The woman said she found many of the things he said unduly negative, in fact the only reason she read his reviews was cos she found him a truly sad nihilistic individual, and he represented everything she despised. He shrugged his shoulders, apologised. She threw her drink in his face.

People moved away. Embarrassed. Thankfully no one that had a name.

He moved to the back, mopped himself down. No text from Dot. The PR person came and apologised, asked if there was anything she could do. He told her this was not the first time. Another Beck’s would be fine.

He waited ten minutes and there was no sign of the beer or of Dot.

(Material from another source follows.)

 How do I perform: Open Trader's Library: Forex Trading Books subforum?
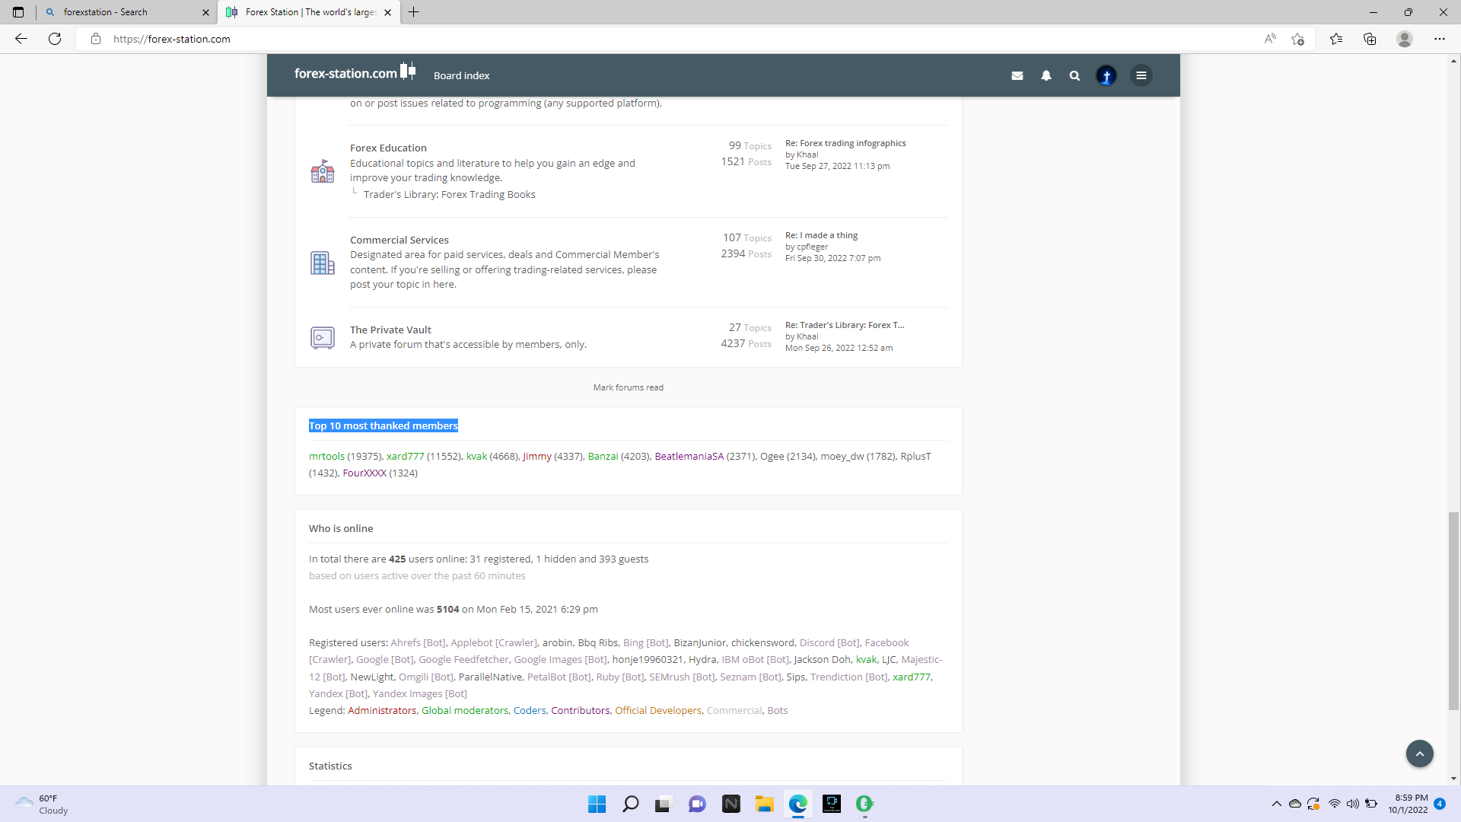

He texted her. ‘See you back home then.’

It wasn’t going to work. Art and Dot and him. The whole thing – nostalgia, nothing more. The daily reality eating away at the memory and the reality was that over the years Dot had become a player; no matter how much she resisted her success, it had branded itself on her. This woman tonight was not the Dot he knew.

‘They’re so square – and you’re so smart and funny, we won’t do it again.’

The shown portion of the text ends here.